The process of losing weight has generated much interest in both dietetic and physical activity worlds, since cases of overweight/obesity
have been growing in Brazil and around the world. In this context, since regular and systematized physical activity is an effective
non-pharmacological tool for prevention and treatment against excessive accumulation of body fat, it is essential to understand its
influence on the processes of "fat burning". This complex process depends, among others, on a pattern of catabolic hormone secretion
well orchestrated by the human body, especially through counterregulatory hormones. This catabolic signaling drives mobilization,
transport and fatty acids oxidation, especially by skeletal muscle, which holds muscle fibers endowed with a lot of mitochondria and
high oxidative potential. In muscle fibers, this hormonal action assists in molecular pathways activation processes that predispose to
mitochondrial biogenesis, angiogenesis and increase in the expression/activity of oxidative enzymes.

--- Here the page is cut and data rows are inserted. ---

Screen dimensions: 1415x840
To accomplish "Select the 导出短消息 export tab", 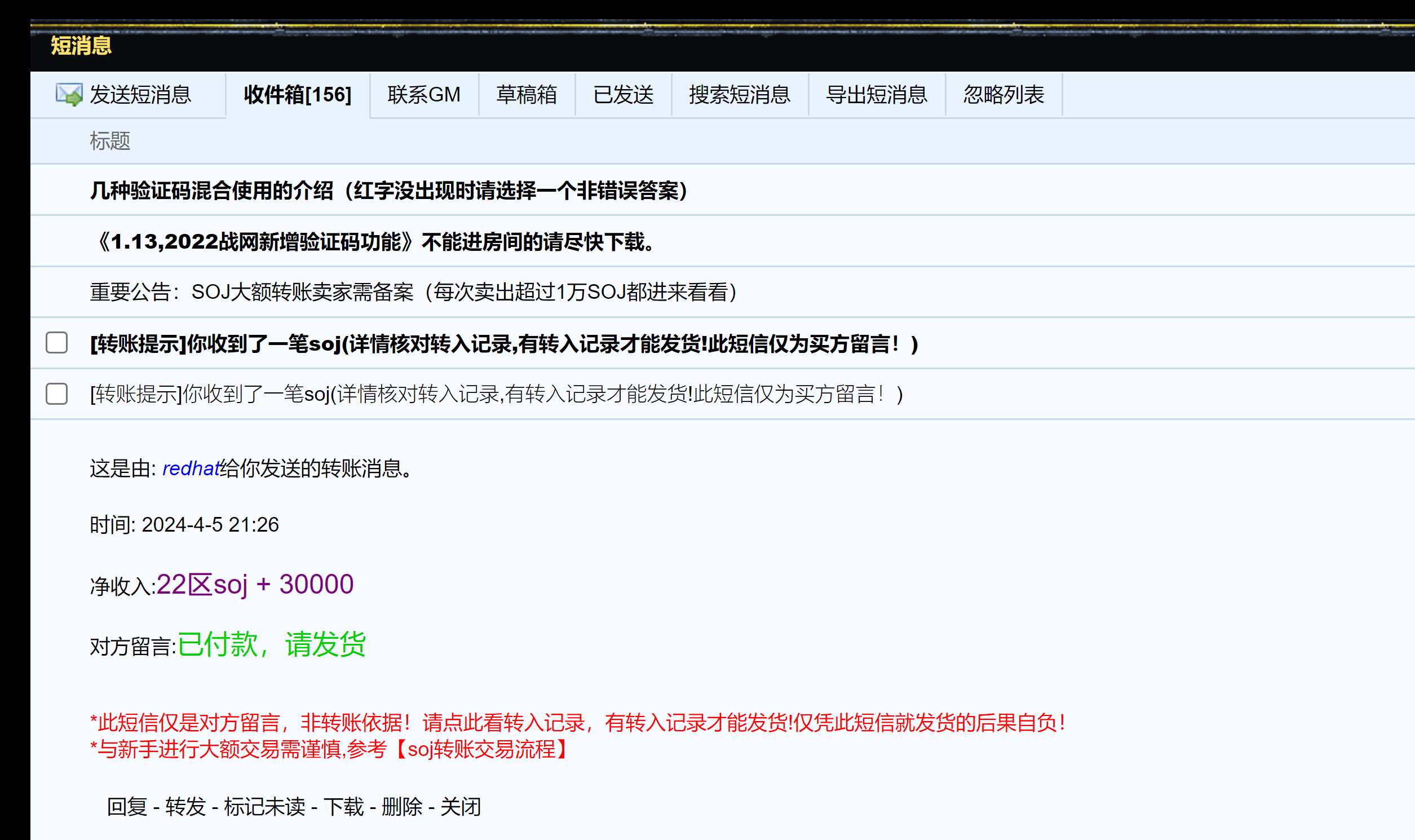I will [876, 95].
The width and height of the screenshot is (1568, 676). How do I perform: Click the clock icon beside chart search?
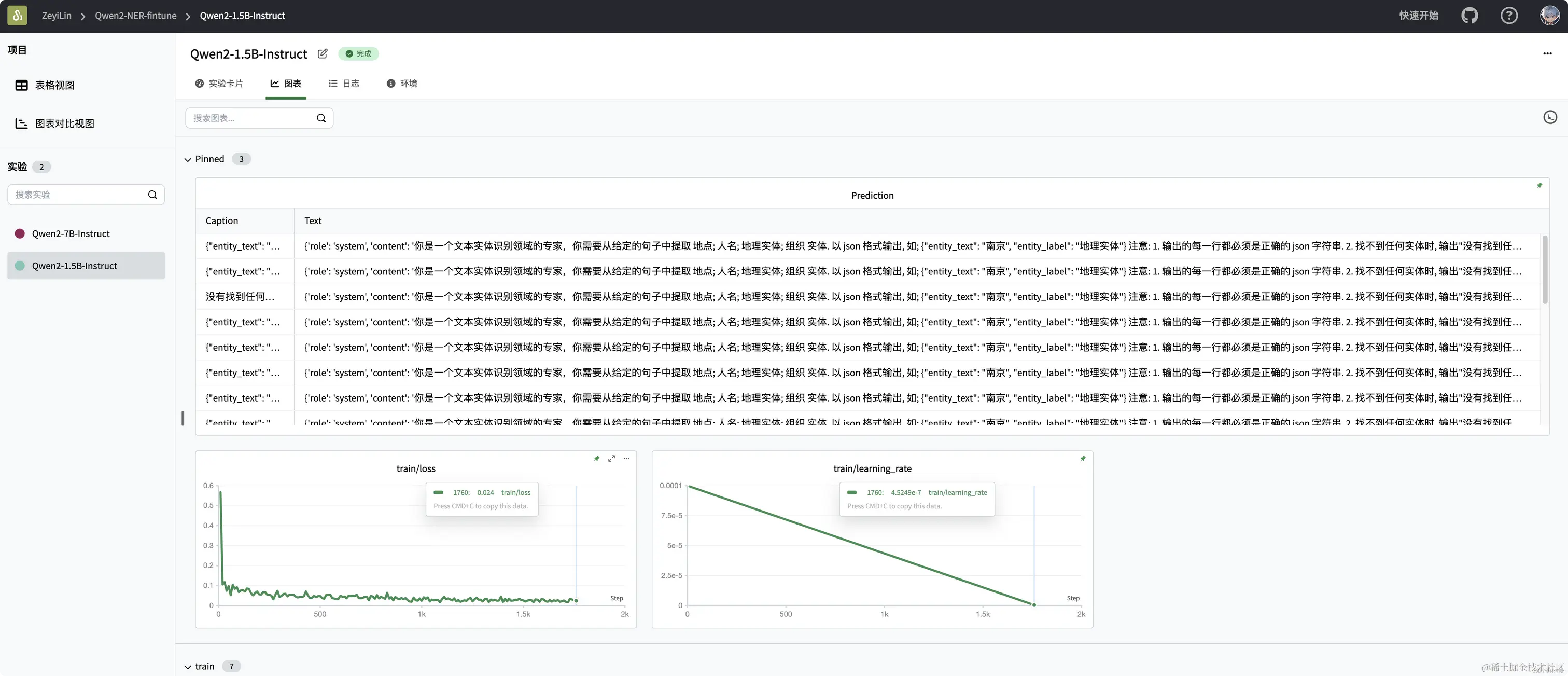(1550, 117)
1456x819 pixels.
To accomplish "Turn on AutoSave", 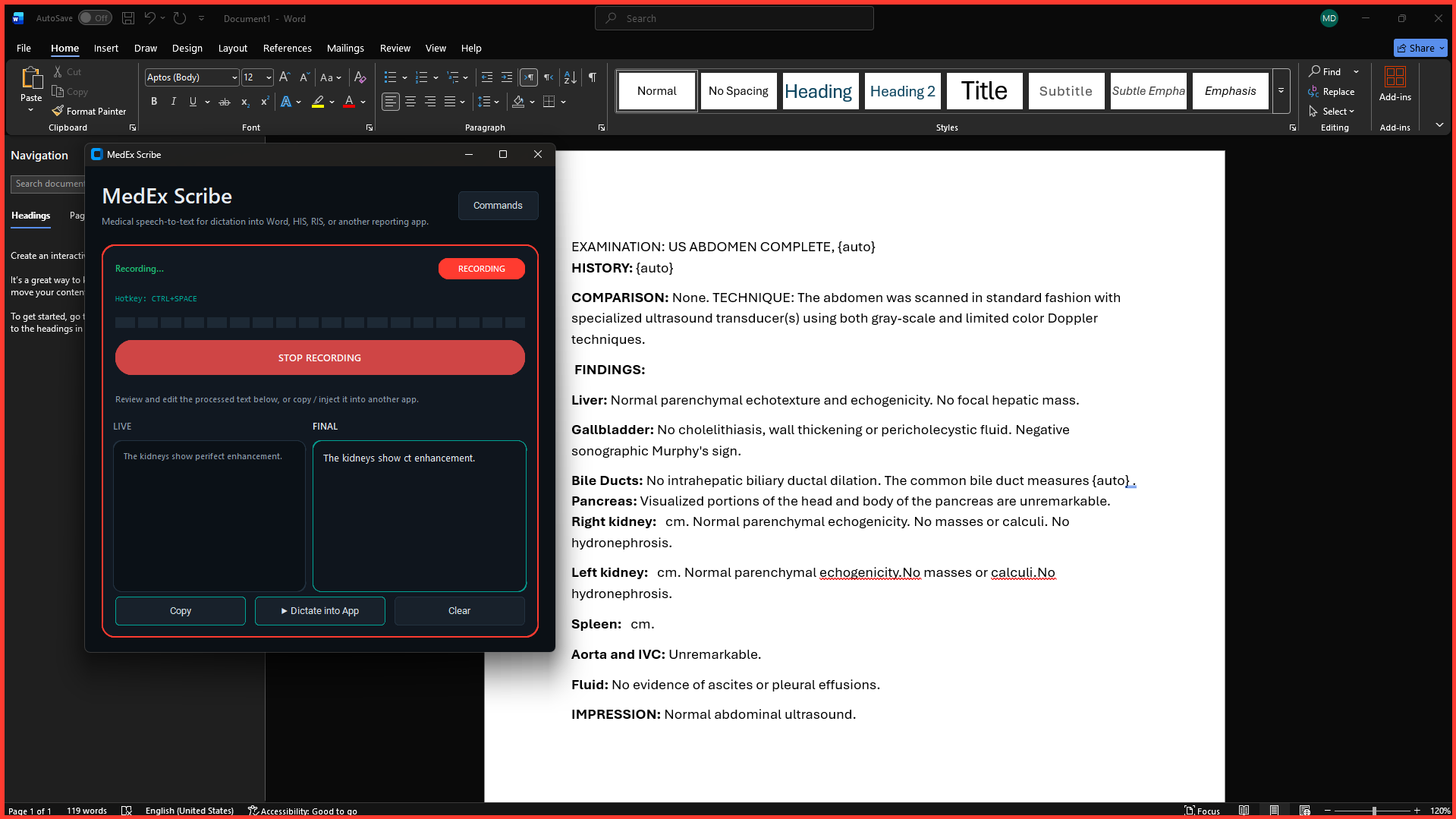I will (95, 17).
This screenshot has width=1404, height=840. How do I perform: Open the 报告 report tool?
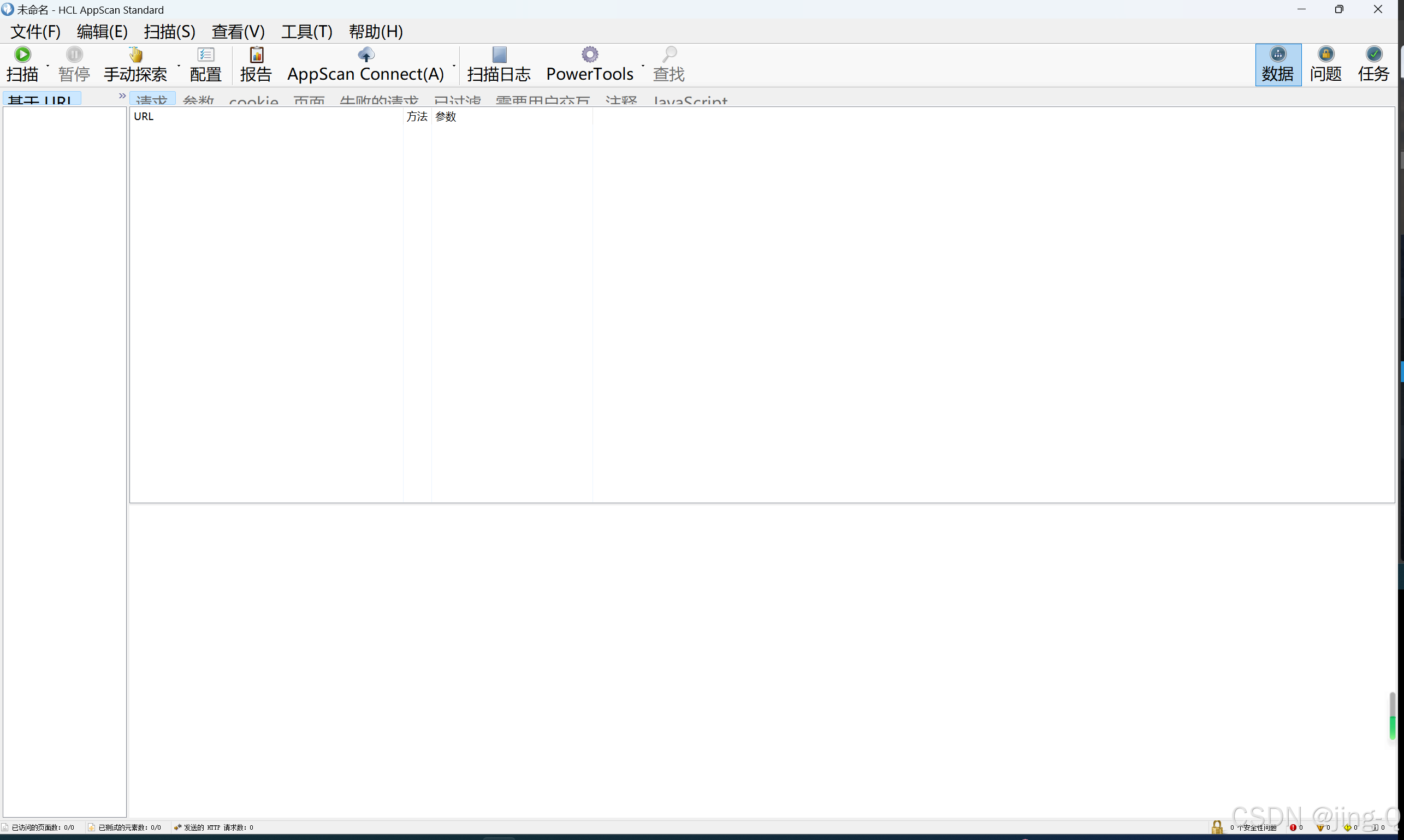click(x=256, y=64)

Of these molecular pathways, the
functions of AMPK (AMP-activated protein kinase) and PGC-1α (Peroxisome Proliferator-Activated Receptor-Gamma Coactivator-1
Alpha), which, along with other enzymes, can induce adaptive process related to tissue oxidative capacity, should be highlighted. In order
for this hormonal activation and the respective molecular pathways to occur with emphasis, literature indicates mainly endurance/”aerobic”
exercise training, both continuously and intermittently (High Intensity Interval Training – HIIT). Despite this, literature has also
reported positive results from resistance training methodologies (or "strength", "bodybuilding"), giving a good justification for the use
of methodologies that combine endurance and strength abilities ("combined", "mixed" or "competitor "). Therefore, the stress caused by
physical activity, in spite of intensities and methodologies used, favors the creation of a catabolic environment of fatty acids during and
after the effort, a condition that can be potentiated by other organic stressors, such as fasting (e.g. intermittent fasting) and/or lowering
carbohydrates in diets (e.g. low-carb strategies, ketogenic diets, weight watchers etc.). Accordingly, as the adaptations related to the
greater oxidation of fatty acids are procedural and acquired from the behavior repetition, both in physical activity and in dietetic daily
habits, it is crucial to enable some strategies that can lead to and, above all, ensure adherence of the subjects involved in this process.